▸ Input for this task
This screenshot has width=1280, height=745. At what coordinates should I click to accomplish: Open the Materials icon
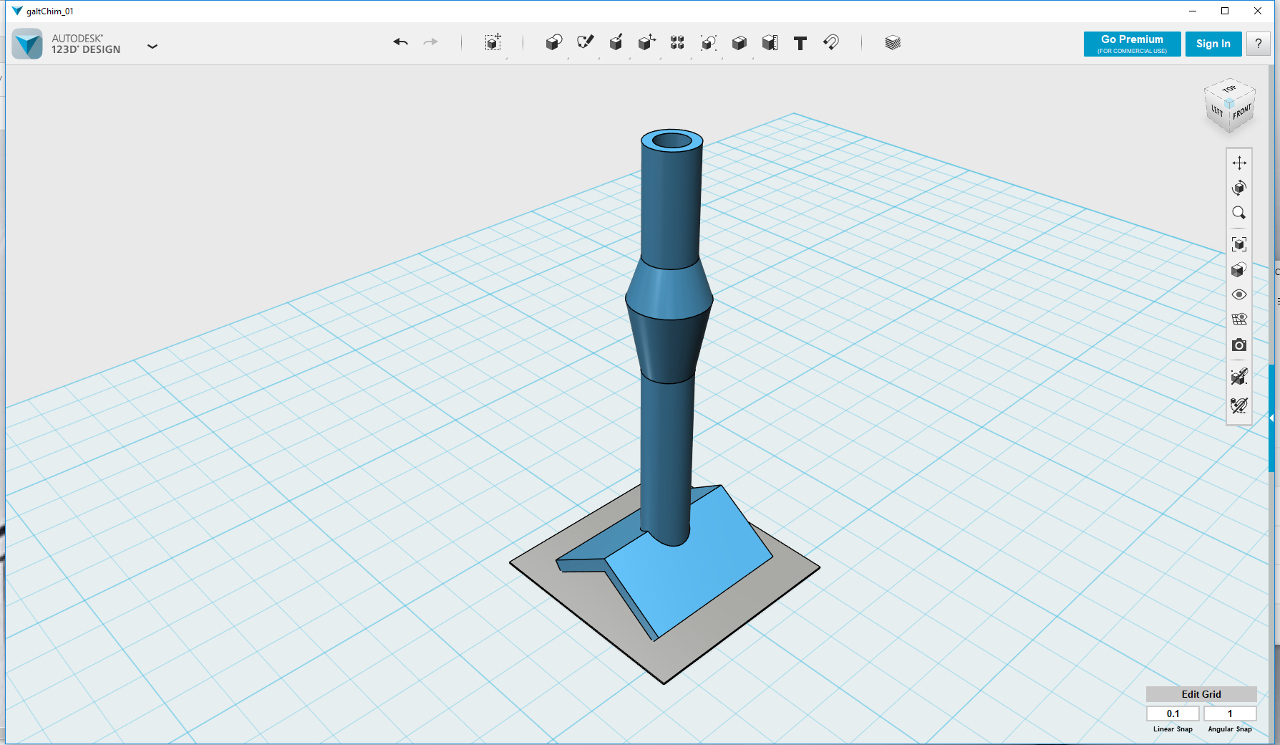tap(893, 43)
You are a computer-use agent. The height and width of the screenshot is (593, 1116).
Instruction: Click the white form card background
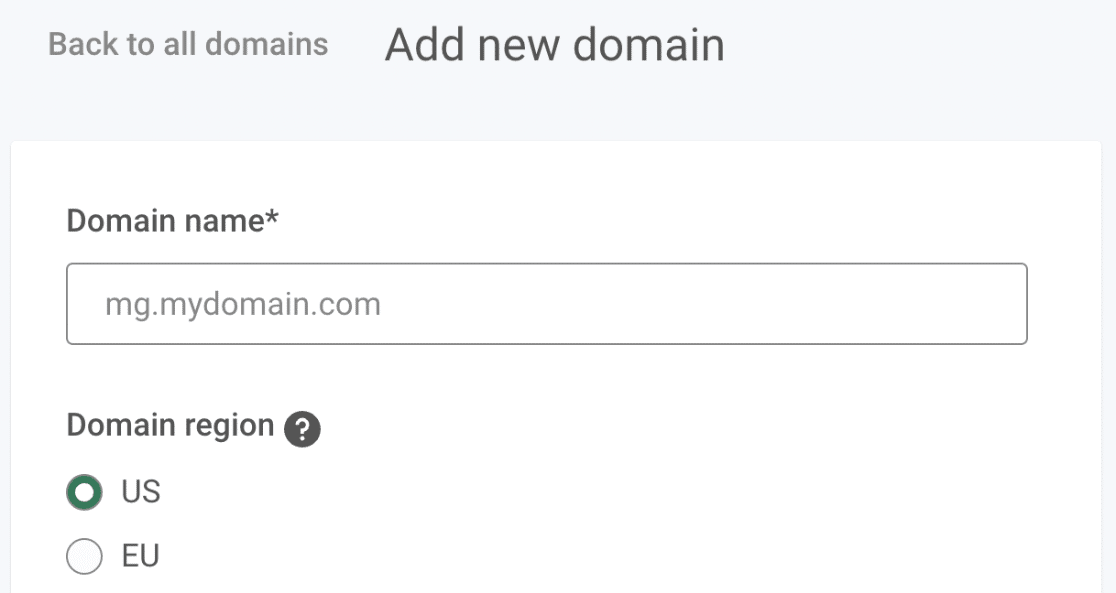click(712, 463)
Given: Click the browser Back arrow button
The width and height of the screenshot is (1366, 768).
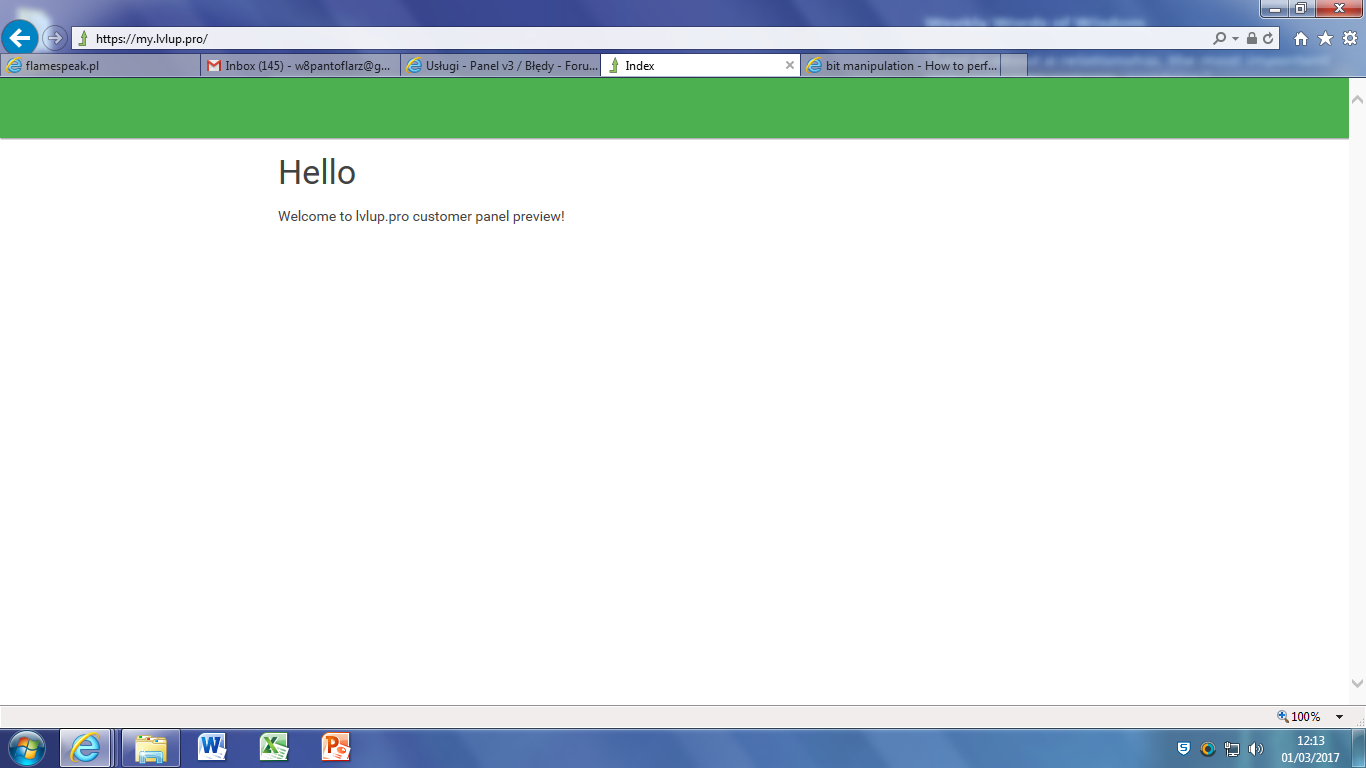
---
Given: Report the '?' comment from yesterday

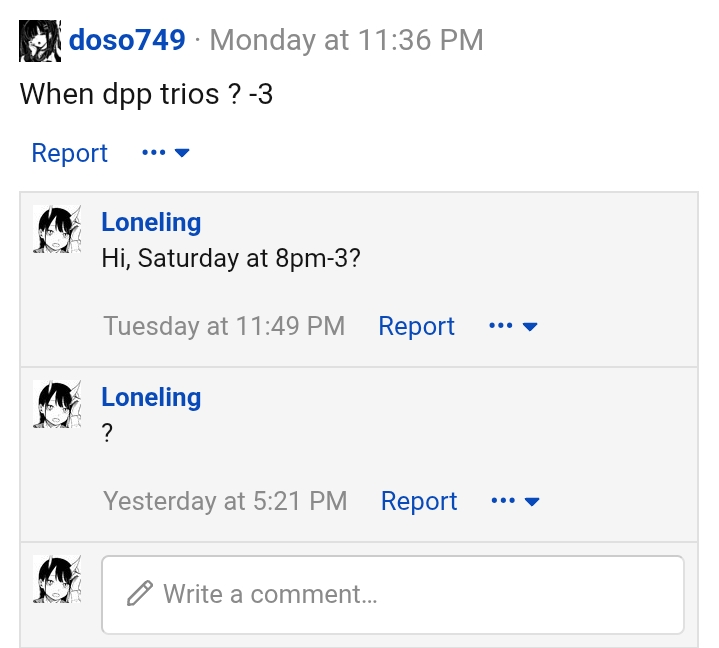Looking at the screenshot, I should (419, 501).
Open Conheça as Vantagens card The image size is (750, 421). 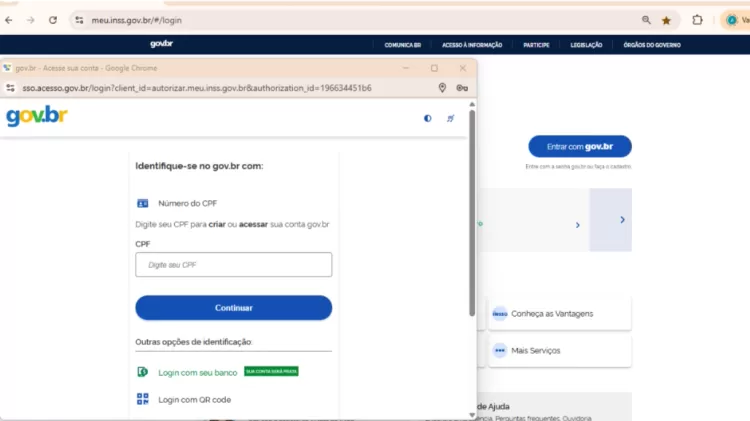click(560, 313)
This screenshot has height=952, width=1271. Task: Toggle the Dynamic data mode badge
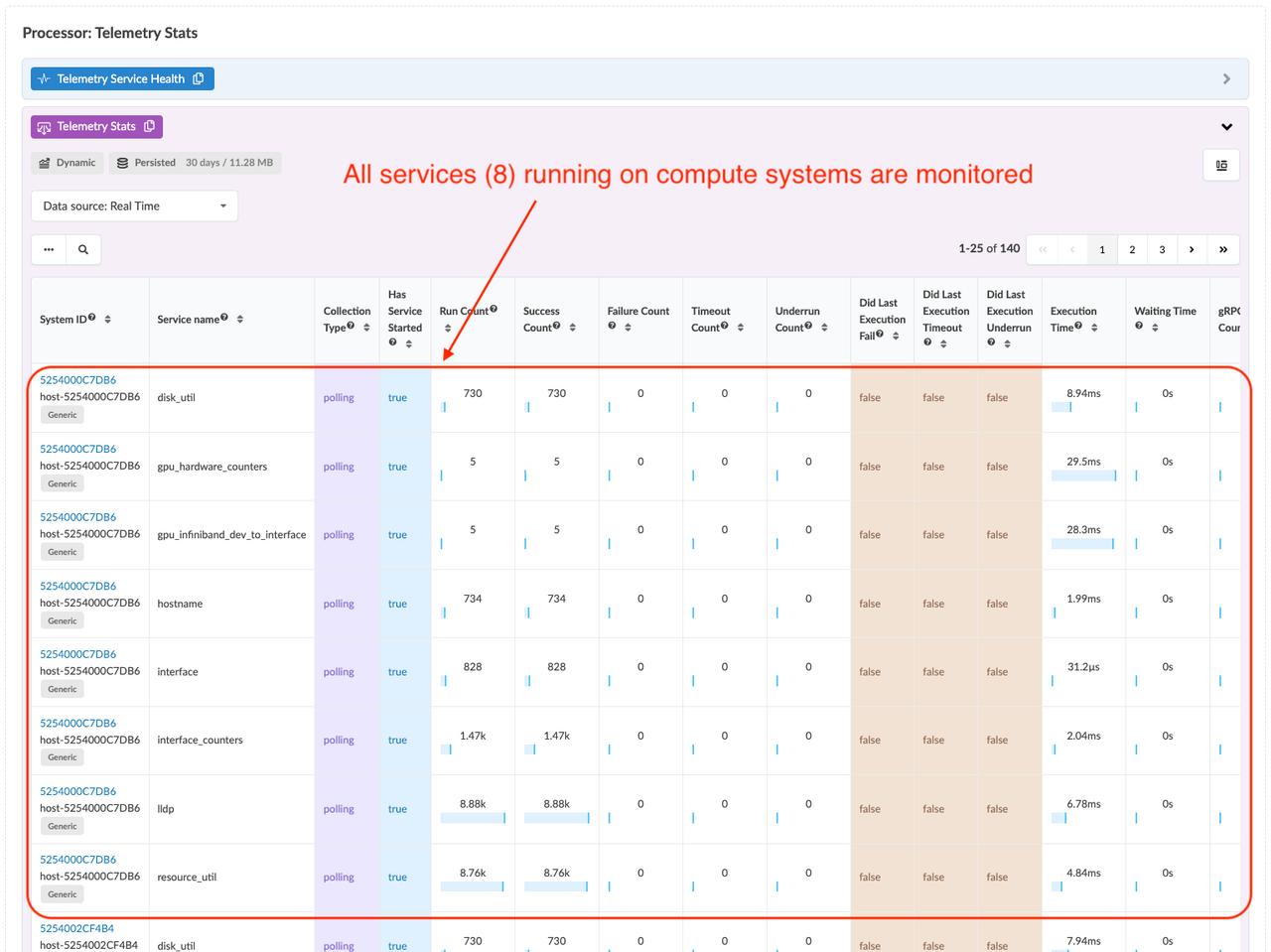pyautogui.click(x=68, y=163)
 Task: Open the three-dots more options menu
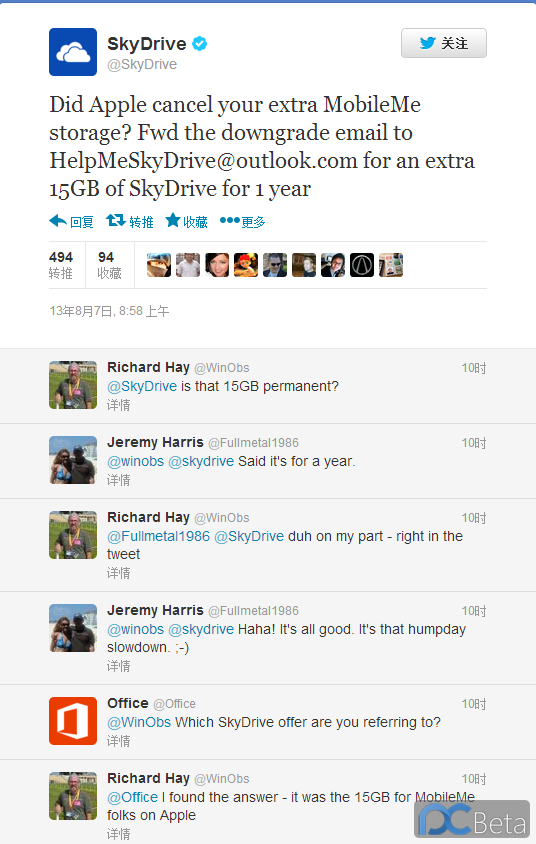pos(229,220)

▸ Work to complete
Would you copy out, exactly and with no pictures, only the lines above from the one that contains "This screenshot has width=1280, height=745." through the one that contains "Given: Click the browser Back arrow button"?

▸ Finished exercise
This screenshot has width=1280, height=745. At what coordinates should I click to accomplish: Open the Materials icon
tap(893, 43)
You are a computer-use agent. The height and width of the screenshot is (593, 1116).
Instruction: Click the white form card background
click(712, 463)
Given: Click the browser Back arrow button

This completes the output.